Tekirdağ’daki ikinci günümde ziyaret edilecek birbirine oldukça yakın iki güzide üretici vardı. Özellikle gövdeli rose’leri ile dikkatimi çekmiş, kendi bildiklerini okuyup güzel işlere imza atan Chateau Nuzun ve yaptıkları her şarapla önceki senenin üzerine bir şeyler koyarak kendilerini geliştiren büyük potansiyelli Barel. Güneşli ve insanın içini ısıtan bir günde harika bir tur ve tadım gerçekleştirdim her iki üreticide.

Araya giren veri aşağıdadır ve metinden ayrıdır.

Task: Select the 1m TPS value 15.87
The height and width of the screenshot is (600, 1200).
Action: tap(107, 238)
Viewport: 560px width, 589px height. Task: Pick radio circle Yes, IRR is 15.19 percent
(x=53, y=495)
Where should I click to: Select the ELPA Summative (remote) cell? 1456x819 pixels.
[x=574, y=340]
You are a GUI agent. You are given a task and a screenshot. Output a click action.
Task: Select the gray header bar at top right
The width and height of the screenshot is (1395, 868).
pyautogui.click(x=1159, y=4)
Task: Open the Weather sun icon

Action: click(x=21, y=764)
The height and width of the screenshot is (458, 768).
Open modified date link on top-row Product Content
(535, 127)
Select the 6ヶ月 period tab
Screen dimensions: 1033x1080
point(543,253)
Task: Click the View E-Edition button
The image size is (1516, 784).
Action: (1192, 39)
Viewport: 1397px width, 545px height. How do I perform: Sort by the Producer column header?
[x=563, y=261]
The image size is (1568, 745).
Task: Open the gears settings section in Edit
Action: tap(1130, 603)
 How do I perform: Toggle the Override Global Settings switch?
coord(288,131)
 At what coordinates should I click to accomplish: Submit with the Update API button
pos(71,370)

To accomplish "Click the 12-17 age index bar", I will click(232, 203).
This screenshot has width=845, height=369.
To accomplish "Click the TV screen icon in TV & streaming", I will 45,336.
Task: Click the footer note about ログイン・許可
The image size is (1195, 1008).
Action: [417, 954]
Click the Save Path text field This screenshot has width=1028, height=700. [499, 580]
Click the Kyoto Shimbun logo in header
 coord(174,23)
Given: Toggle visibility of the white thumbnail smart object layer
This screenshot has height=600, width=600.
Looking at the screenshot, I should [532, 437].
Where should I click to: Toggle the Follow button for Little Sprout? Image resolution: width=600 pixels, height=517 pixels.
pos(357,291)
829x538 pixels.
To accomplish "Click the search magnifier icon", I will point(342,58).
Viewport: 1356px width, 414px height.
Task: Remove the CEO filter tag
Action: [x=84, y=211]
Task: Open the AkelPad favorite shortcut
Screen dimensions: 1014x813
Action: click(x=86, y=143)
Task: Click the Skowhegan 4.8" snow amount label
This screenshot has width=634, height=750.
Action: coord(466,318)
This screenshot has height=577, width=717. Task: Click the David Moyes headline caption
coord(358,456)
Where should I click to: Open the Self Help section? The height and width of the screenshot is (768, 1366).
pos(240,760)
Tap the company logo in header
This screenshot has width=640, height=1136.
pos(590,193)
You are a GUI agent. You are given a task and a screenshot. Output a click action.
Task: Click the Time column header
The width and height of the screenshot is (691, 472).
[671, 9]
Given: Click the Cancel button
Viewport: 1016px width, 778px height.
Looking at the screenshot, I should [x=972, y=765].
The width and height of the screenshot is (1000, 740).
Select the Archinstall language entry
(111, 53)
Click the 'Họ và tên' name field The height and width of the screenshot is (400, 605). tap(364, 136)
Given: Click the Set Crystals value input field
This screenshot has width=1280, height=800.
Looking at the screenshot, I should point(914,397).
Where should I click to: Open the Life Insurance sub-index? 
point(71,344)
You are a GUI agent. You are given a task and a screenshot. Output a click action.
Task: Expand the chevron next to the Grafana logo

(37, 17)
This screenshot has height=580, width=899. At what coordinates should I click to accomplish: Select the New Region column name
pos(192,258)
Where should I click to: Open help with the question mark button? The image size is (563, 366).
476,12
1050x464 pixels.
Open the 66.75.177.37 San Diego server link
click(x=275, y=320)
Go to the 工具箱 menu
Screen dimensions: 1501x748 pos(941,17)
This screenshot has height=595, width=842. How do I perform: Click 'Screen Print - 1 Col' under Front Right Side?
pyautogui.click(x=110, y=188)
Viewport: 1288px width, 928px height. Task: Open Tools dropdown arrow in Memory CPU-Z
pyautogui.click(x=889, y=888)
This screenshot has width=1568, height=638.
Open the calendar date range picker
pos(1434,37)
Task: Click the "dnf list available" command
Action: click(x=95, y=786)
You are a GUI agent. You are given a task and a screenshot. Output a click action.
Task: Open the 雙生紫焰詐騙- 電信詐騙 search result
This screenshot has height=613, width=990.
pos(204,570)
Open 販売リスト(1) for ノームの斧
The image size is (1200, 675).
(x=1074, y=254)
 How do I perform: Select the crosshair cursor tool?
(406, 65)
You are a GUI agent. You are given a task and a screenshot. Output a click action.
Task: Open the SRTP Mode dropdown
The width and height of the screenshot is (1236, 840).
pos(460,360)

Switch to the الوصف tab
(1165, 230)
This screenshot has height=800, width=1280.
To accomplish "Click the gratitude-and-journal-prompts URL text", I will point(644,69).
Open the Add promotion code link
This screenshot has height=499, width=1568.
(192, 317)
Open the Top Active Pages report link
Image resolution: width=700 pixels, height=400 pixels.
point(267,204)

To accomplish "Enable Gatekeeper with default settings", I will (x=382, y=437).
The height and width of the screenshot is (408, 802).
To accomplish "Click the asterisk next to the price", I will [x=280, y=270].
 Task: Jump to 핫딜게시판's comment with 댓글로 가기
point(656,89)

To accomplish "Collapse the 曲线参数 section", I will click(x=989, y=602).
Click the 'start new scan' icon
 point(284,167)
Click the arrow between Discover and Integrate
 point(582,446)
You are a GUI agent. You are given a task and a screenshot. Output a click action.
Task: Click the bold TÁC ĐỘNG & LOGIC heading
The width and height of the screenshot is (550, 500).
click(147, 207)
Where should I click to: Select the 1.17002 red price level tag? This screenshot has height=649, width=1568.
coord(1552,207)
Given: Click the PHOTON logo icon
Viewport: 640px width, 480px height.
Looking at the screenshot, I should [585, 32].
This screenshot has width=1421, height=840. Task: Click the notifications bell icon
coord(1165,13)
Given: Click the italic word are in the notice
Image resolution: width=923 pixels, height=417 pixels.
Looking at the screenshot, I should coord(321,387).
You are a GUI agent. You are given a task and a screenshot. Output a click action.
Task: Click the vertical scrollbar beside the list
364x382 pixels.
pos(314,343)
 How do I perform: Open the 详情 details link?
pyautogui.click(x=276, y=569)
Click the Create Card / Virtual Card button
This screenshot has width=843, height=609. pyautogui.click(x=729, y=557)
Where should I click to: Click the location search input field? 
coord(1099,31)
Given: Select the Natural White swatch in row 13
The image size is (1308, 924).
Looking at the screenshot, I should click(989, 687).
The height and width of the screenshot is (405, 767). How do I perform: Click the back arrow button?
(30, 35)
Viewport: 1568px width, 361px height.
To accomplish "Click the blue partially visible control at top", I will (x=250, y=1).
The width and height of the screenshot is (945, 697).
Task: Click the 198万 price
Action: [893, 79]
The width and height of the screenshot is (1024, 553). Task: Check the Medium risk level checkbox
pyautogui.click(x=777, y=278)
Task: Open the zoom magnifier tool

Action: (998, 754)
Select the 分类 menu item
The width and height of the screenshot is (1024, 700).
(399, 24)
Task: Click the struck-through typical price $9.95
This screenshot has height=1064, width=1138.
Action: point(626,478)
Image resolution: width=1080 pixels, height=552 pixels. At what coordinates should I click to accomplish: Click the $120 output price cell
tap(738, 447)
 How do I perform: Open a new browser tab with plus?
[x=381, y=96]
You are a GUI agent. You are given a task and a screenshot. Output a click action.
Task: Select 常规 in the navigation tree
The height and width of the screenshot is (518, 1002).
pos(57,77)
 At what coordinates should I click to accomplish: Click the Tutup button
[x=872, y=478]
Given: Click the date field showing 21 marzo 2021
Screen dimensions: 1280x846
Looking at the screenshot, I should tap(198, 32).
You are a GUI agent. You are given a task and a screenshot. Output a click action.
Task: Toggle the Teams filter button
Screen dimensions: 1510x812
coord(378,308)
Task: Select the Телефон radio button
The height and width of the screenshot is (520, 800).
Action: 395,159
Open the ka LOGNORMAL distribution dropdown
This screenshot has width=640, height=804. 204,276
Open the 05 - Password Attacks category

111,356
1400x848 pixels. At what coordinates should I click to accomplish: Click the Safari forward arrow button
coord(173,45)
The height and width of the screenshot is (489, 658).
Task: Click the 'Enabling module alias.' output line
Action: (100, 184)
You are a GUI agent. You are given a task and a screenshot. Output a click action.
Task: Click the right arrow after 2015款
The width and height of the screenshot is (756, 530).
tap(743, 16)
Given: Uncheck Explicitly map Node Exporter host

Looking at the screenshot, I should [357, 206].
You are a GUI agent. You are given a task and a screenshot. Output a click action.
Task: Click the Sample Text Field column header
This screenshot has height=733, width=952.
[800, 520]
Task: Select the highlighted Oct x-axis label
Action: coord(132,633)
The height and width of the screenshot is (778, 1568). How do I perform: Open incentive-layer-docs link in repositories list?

Chateau Nuzun Çeşmeli Köyü’nde bulunan, ara yollardan giderken doğru rotada mıyım acaba diye sordurtan bir noktada. Toprak yolların sonu mutluluk, güzellik… Heybetli yapısıyla karşınızda beliren bina, içeride de baya ihtişamlı bir şeylerin olduğunu önceden haber veriyor adeta sizlere. Gıda Mühendisi Ahmet Eren Bey karşılıyor beni ve başlıyoruz beraber şaraphaneyi gezmeye.
Necdet ve Nazan Uzun çifti uzun yıllar ABD, Kaliforniya’da elektronik mühendisi olarak çalıştıktan sonra Trakya’ya gelip şarapçılık yapmaya karar veren bir çift. Toprak satın alması, bağların dikimi, şaraphane inşaatı vs. her şey sıfırdan yapıldığı için hem bağda hem de üretim alanında her şey en ideal şekliyle tasarlanmış. Ticari kaygıdan ziyade kendi istekleri doğrultusunda üretim yaptıkları için dışarıdan herhangi bir şekilde üzüm almayan Uzunlar, düşük verimi veya az üretimi önemsemiyor, kendi bağlarından ne çıkarsa onlar doğrultusunda şarap yapıyorlar. Sıfırdan yaratılan şarap şatosu, özellikle mahzeni ile dikkat çekiyor. Özel bir yöntem ile evin zemininde toprak altında kalacak şekilde dizayn edilen mahzene girdiğinizde, soğukluk dışında içerideki nem oranı dikkat çekiyor. Şarabın ideal bekleme koşullarına inanılmaz bir özen gösterildiğini söylemek gerek.
Turumuzun sonunda Nazan Hanım ile buluşuyoruz ve tadıma oturuyoruz. Daha önce Chateua Nuzun’un sadece rose’sini içmiş, kırmızıları ile hiç denk gelememiştim. Bu yüzden benim için ayrı bir önem taşıyordu bu tadım. 2008 Cabernet Sauvignon-Syrah tattıklarım arasında benim en ilgimi çeken oldu diyebilirim. Rose için ise yorum yapmıyorum, kesinlikle denenmeli. En favori üzümlerimden biri Pinot Noir’dır ve bunu yapan 3 yerli üreticiden biri burası. Normalde tadıma çıkmayan Pinot Noir 2012 ile ne kadar ilgilendiysem, fotoğraflarını çekmek için nasıl zaman harcadıysam Nazan Hanım tadım sonunda bir şişe hediye etti. İki gün sonra tattığımda klasik Pinot Noir’lara göre biraz daha sert, tanenli bir yapısı vardı fakat yine de enteresandı.
2005 yılında Türkiye’ye dönüp başladıkları şarap maceralarında daha yolun başında sayılan Necdet ve Nazan Uzun çifti, kendilerine güzel bir yol açmışlar. Önümüzdeki zamanlarda gerek bağlarını büyüterek, gerek elde ettikleri tecrübeler ile çok daha önemli şaraplara imza atacaklarına inanıyorum. Yaptığınız işe gösterdiğiniz özen ile beraber başarı kendiliğinden geliyor zaten. Nuzun’u takip etmeyi bırakmayın.